SET PROBLEM |
Pull out each line below that contains the string "header", matching case exactly.
'''
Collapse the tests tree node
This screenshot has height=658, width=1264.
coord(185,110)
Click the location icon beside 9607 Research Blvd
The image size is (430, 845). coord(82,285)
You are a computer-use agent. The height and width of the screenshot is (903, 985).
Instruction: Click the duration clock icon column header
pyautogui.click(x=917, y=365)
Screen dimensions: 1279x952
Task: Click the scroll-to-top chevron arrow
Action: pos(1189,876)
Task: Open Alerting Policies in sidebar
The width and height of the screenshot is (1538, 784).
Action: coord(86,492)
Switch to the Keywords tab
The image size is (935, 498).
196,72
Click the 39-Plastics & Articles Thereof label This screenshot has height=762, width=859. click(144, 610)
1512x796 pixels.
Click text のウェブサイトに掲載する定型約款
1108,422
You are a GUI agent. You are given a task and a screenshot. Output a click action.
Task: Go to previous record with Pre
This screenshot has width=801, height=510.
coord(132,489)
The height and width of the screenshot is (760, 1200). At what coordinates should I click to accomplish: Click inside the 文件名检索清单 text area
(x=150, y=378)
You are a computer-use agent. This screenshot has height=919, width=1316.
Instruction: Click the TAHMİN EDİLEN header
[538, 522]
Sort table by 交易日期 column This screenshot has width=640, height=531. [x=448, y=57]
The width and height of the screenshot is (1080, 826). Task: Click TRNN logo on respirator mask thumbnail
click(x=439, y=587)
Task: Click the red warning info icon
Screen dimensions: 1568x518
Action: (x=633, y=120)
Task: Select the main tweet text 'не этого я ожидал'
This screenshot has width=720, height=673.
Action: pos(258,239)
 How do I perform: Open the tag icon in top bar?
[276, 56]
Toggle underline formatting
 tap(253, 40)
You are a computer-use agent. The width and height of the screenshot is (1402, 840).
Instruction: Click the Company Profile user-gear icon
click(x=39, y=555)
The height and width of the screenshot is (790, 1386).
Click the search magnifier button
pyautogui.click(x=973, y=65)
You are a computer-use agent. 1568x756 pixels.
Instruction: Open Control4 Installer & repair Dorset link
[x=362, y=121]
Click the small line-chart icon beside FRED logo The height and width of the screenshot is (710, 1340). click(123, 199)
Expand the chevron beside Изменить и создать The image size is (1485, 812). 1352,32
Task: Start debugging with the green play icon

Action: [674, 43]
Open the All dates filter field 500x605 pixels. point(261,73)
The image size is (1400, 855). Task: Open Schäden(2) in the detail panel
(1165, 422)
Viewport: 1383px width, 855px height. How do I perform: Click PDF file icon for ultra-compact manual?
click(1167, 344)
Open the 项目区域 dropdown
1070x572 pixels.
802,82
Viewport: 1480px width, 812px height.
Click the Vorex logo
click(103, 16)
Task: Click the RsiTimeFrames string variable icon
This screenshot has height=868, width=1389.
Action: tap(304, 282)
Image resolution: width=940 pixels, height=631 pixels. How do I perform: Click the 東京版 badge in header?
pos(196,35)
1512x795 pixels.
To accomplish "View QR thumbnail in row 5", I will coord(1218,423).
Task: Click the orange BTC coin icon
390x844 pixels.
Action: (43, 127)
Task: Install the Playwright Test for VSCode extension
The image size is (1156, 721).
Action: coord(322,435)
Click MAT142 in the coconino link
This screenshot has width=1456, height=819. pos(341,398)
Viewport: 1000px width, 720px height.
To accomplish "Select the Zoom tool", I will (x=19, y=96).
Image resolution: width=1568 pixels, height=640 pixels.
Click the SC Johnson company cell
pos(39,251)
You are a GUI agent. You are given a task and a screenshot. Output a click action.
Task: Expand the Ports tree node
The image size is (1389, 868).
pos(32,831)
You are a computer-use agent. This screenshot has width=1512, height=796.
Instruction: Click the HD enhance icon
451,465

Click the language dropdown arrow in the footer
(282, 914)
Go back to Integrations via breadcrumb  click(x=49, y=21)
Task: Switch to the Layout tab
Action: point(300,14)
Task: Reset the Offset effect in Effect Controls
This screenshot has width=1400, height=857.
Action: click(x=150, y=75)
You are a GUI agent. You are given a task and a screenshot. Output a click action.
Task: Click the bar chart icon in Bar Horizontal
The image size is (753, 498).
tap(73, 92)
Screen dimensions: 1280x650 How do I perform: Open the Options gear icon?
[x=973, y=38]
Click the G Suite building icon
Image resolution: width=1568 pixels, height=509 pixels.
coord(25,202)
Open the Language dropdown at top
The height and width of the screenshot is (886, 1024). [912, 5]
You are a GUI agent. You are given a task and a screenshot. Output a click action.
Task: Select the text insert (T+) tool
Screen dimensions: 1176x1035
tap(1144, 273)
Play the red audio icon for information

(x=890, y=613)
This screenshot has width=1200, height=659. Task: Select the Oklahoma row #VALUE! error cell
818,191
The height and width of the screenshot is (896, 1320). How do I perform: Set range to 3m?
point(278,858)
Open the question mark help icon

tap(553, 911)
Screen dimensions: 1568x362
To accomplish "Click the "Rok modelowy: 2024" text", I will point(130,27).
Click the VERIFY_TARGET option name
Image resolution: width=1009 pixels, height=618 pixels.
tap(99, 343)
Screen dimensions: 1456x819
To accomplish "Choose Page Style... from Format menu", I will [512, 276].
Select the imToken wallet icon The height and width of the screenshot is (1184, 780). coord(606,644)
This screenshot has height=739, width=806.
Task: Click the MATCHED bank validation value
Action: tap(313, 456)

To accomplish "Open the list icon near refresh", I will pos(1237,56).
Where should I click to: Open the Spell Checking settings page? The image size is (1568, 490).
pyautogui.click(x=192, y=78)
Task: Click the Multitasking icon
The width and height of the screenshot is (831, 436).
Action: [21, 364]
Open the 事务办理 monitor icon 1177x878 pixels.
'''
RESULT BELOW |
Instruction: Click the duration clock icon column header
Instruction: Click the TAHMİN EDİLEN header
Image resolution: width=940 pixels, height=631 pixels. How do I perform: Click the 東京版 badge in header?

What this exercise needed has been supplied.